═══ Extracted data ═══
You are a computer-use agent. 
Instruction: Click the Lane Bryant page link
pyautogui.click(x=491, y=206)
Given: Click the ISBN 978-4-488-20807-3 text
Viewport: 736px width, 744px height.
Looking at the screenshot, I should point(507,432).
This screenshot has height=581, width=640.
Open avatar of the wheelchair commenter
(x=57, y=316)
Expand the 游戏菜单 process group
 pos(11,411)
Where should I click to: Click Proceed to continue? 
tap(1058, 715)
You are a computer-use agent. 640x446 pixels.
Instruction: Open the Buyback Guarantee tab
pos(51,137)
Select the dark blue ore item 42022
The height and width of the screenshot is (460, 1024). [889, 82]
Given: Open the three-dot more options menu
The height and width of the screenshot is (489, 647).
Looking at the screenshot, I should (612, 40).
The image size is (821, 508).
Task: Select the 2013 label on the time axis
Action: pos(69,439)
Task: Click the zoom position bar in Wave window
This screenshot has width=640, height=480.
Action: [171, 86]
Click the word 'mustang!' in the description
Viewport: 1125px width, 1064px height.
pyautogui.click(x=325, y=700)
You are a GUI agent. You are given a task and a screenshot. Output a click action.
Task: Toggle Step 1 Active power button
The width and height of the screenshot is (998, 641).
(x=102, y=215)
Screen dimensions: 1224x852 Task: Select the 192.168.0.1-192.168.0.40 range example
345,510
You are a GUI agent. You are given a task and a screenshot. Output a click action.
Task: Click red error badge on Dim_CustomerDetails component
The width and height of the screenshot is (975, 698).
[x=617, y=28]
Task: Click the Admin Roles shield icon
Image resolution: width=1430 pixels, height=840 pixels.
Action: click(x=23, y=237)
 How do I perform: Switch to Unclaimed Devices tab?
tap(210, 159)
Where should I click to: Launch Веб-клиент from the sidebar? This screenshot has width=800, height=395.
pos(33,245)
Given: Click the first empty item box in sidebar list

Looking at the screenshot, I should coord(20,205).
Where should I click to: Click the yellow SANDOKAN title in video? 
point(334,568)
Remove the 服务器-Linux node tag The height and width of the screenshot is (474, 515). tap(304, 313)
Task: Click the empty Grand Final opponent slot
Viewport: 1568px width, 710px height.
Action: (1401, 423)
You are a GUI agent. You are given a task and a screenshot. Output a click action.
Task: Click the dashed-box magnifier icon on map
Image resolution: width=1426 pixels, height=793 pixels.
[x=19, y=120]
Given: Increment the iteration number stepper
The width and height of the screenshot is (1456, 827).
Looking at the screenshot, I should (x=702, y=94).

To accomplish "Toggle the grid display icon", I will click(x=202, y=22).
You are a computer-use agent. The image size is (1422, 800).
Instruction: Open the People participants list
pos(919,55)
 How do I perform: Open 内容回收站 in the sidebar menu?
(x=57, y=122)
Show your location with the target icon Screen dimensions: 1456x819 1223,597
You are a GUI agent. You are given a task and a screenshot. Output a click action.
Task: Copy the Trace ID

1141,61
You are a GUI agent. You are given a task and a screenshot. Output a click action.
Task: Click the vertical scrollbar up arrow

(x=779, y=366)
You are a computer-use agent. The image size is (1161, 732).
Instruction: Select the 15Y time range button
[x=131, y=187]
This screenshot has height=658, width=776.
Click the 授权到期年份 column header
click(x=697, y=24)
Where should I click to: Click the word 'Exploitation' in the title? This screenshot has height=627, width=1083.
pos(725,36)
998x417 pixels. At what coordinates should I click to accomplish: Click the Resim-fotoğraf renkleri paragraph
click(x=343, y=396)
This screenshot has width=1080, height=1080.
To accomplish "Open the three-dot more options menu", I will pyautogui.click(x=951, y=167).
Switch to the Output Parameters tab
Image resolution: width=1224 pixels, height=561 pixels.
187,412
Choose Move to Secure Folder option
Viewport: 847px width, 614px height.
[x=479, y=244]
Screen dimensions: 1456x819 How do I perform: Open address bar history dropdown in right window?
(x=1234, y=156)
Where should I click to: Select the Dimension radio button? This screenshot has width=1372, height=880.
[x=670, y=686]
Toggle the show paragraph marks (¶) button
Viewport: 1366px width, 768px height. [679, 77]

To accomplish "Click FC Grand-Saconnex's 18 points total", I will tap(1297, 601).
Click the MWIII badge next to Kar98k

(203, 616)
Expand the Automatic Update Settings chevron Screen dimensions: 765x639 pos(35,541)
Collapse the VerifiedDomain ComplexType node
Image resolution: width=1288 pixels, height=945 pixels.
═══
Do this:
Print every one of the lines above verbatim.

Complete output:
You are a computer-use agent. 
Instruction: Click the Lane Bryant page link
pyautogui.click(x=491, y=206)
Given: Click the ISBN 978-4-488-20807-3 text
Viewport: 736px width, 744px height.
Looking at the screenshot, I should point(507,432).
This screenshot has height=581, width=640.
Open avatar of the wheelchair commenter
(x=57, y=316)
Expand the 游戏菜单 process group
 pos(11,411)
Where should I click to: Click Proceed to continue? 
tap(1058, 715)
You are a computer-use agent. 640x446 pixels.
Instruction: Open the Buyback Guarantee tab
pos(51,137)
Select the dark blue ore item 42022
The height and width of the screenshot is (460, 1024). [889, 82]
Given: Open the three-dot more options menu
The height and width of the screenshot is (489, 647).
Looking at the screenshot, I should (612, 40).
The image size is (821, 508).
Task: Select the 2013 label on the time axis
Action: pos(69,439)
Task: Click the zoom position bar in Wave window
This screenshot has width=640, height=480.
Action: [171, 86]
Click the word 'mustang!' in the description
Viewport: 1125px width, 1064px height.
pyautogui.click(x=325, y=700)
You are a GUI agent. You are given a task and a screenshot. Output a click action.
Task: Toggle Step 1 Active power button
The width and height of the screenshot is (998, 641).
(x=102, y=215)
Screen dimensions: 1224x852 Task: Select the 192.168.0.1-192.168.0.40 range example
345,510
You are a GUI agent. You are given a task and a screenshot. Output a click action.
Task: Click red error badge on Dim_CustomerDetails component
The width and height of the screenshot is (975, 698).
[x=617, y=28]
Task: Click the Admin Roles shield icon
Image resolution: width=1430 pixels, height=840 pixels.
Action: click(x=23, y=237)
 How do I perform: Switch to Unclaimed Devices tab?
tap(210, 159)
Where should I click to: Launch Веб-клиент from the sidebar? This screenshot has width=800, height=395.
pos(33,245)
Given: Click the first empty item box in sidebar list

Looking at the screenshot, I should coord(20,205).
Where should I click to: Click the yellow SANDOKAN title in video? 
point(334,568)
Remove the 服务器-Linux node tag The height and width of the screenshot is (474, 515). tap(304, 313)
Task: Click the empty Grand Final opponent slot
Viewport: 1568px width, 710px height.
Action: (1401, 423)
You are a GUI agent. You are given a task and a screenshot. Output a click action.
Task: Click the dashed-box magnifier icon on map
Image resolution: width=1426 pixels, height=793 pixels.
[x=19, y=120]
Given: Increment the iteration number stepper
The width and height of the screenshot is (1456, 827).
Looking at the screenshot, I should (x=702, y=94).

To accomplish "Toggle the grid display icon", I will click(x=202, y=22).
You are a computer-use agent. The image size is (1422, 800).
Instruction: Open the People participants list
pos(919,55)
 How do I perform: Open 内容回收站 in the sidebar menu?
(x=57, y=122)
Show your location with the target icon Screen dimensions: 1456x819 1223,597
You are a GUI agent. You are given a task and a screenshot. Output a click action.
Task: Copy the Trace ID

1141,61
You are a GUI agent. You are given a task and a screenshot. Output a click action.
Task: Click the vertical scrollbar up arrow

(x=779, y=366)
You are a computer-use agent. The image size is (1161, 732).
Instruction: Select the 15Y time range button
[x=131, y=187]
This screenshot has height=658, width=776.
Click the 授权到期年份 column header
click(x=697, y=24)
Where should I click to: Click the word 'Exploitation' in the title? This screenshot has height=627, width=1083.
pos(725,36)
998x417 pixels. At what coordinates should I click to accomplish: Click the Resim-fotoğraf renkleri paragraph
click(x=343, y=396)
This screenshot has width=1080, height=1080.
To accomplish "Open the three-dot more options menu", I will pyautogui.click(x=951, y=167).
Switch to the Output Parameters tab
Image resolution: width=1224 pixels, height=561 pixels.
187,412
Choose Move to Secure Folder option
Viewport: 847px width, 614px height.
[x=479, y=244]
Screen dimensions: 1456x819 How do I perform: Open address bar history dropdown in right window?
(x=1234, y=156)
Where should I click to: Select the Dimension radio button? This screenshot has width=1372, height=880.
[x=670, y=686]
Toggle the show paragraph marks (¶) button
Viewport: 1366px width, 768px height. [679, 77]

To accomplish "Click FC Grand-Saconnex's 18 points total", I will tap(1297, 601).
Click the MWIII badge next to Kar98k

(203, 616)
Expand the Automatic Update Settings chevron Screen dimensions: 765x639 pos(35,541)
Collapse the VerifiedDomain ComplexType node
Image resolution: width=1288 pixels, height=945 pixels.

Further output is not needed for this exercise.